**PROBLEM TO SOLVE**
Retype the part of the records that opens with the line containing "Click the MP4 video thumbnail preview" and runs through the end of the records, leaving the pictures out of your answer.

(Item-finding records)
-- start --

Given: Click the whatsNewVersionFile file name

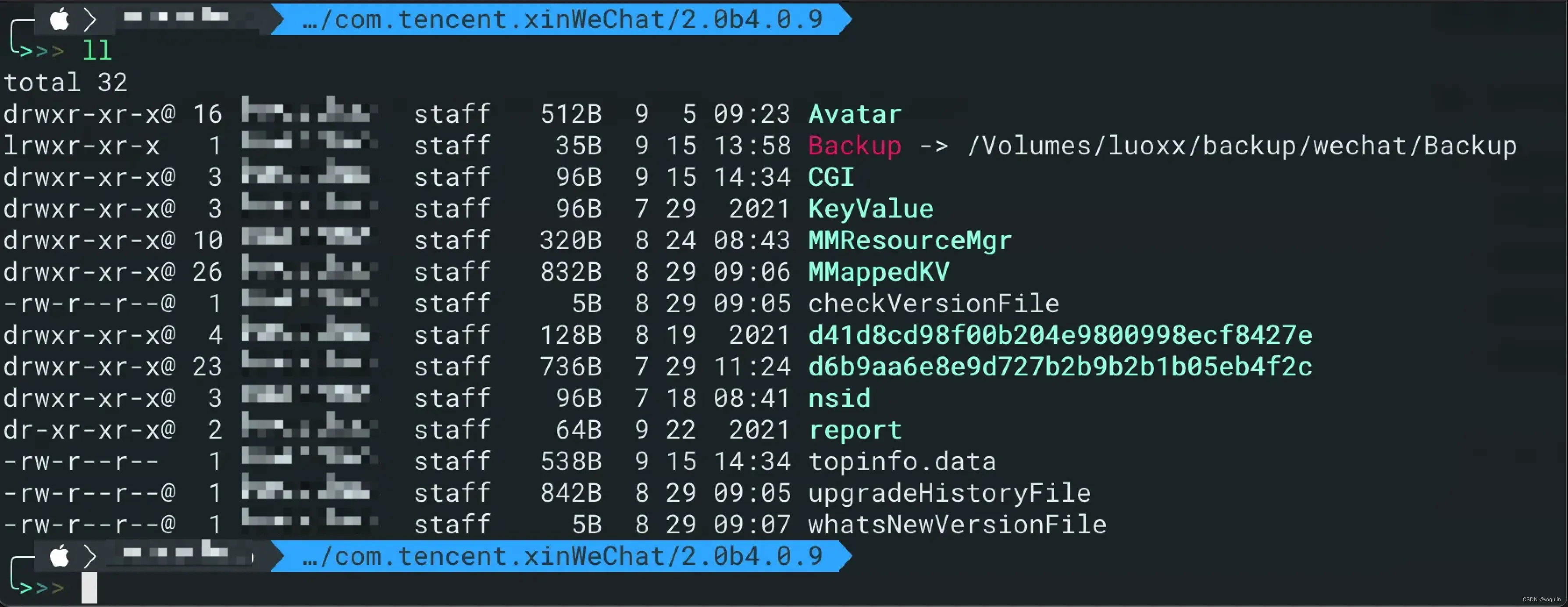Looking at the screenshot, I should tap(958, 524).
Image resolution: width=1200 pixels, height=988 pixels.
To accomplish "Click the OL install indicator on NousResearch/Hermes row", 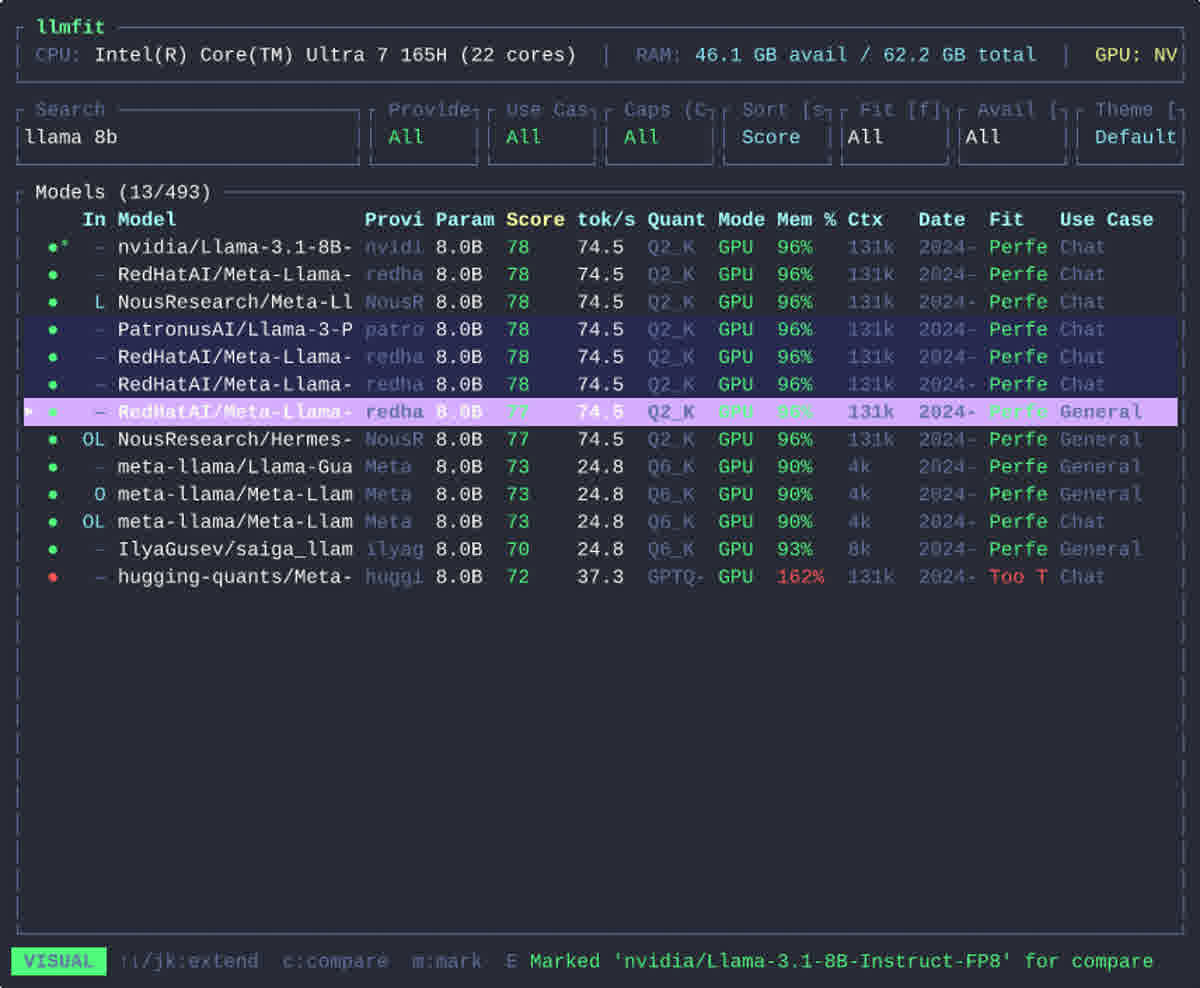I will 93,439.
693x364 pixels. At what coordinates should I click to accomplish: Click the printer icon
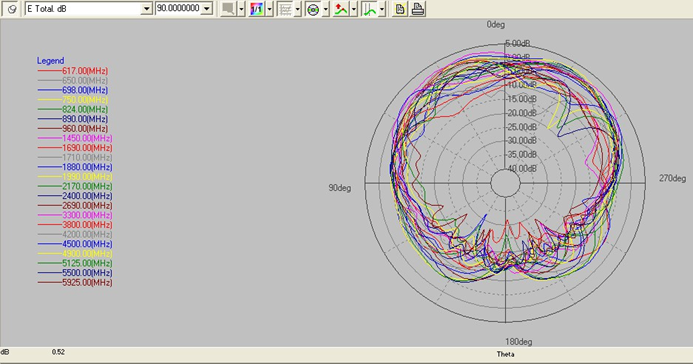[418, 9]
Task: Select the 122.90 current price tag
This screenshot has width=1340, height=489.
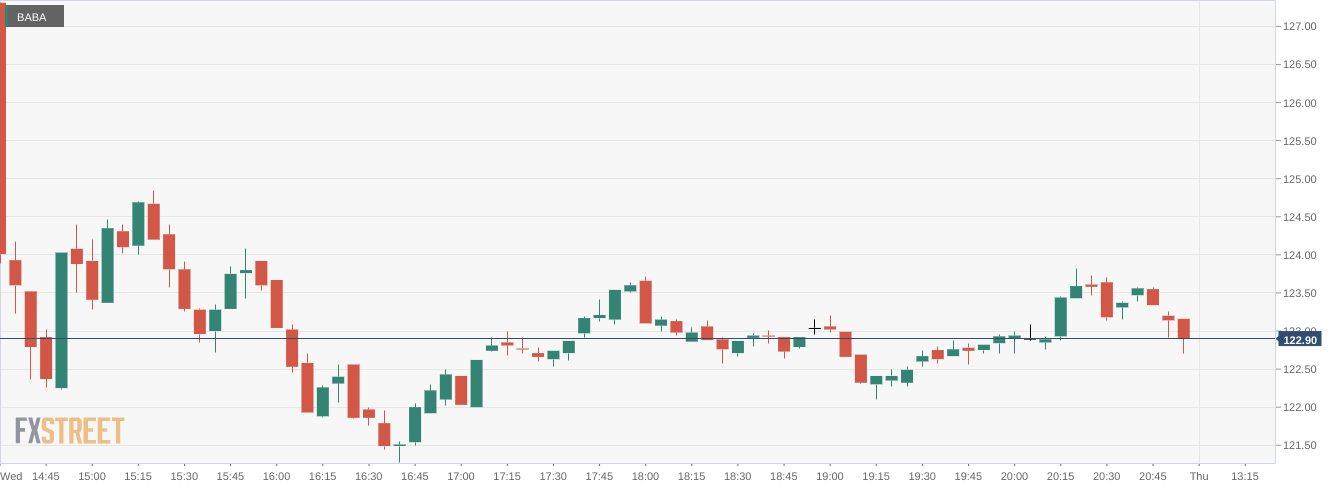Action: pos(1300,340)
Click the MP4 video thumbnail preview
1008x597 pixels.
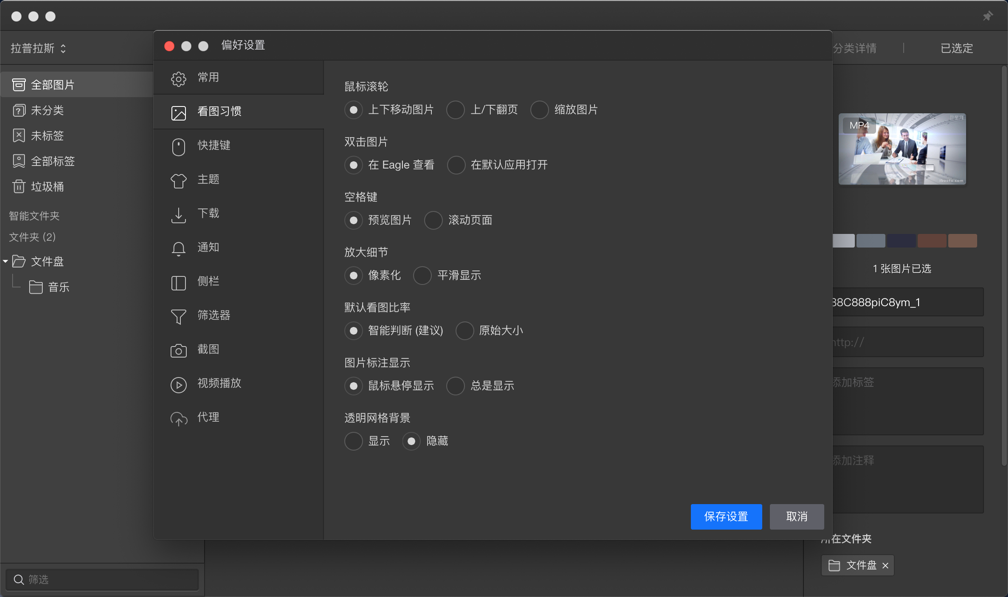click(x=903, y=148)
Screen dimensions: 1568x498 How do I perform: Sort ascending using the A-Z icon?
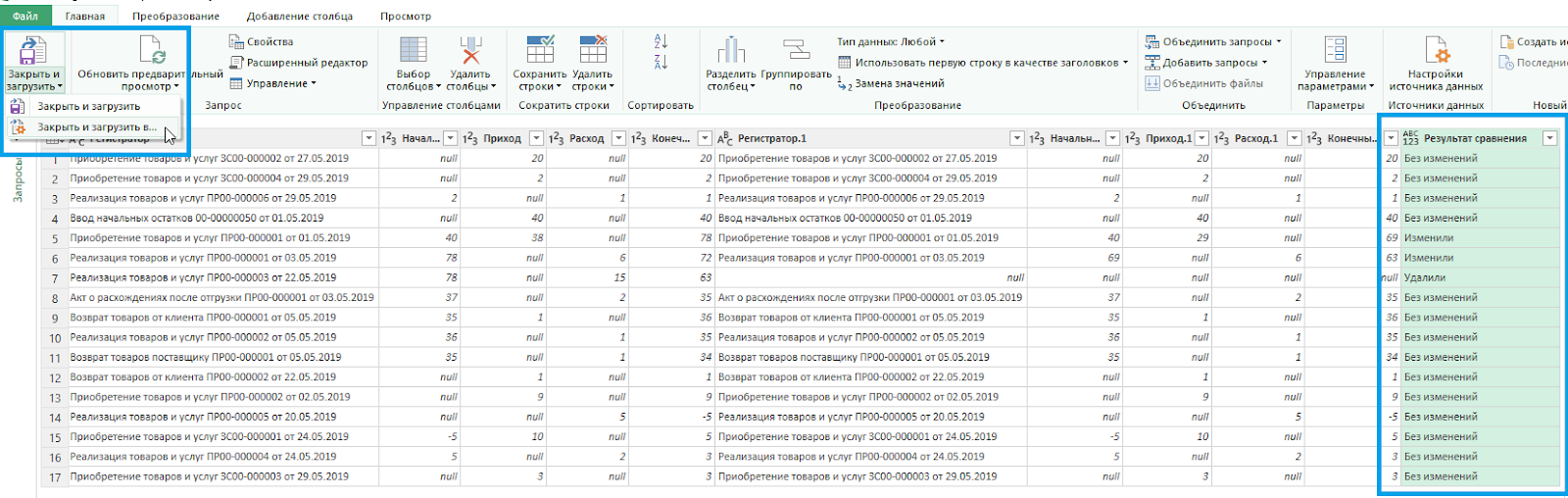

-- end --

**CORRECT OUTPUT**
Click the MP4 video thumbnail preview
1008x597 pixels.
click(x=903, y=148)
Screen dimensions: 1568x498 How do I perform: Sort ascending using the A-Z icon?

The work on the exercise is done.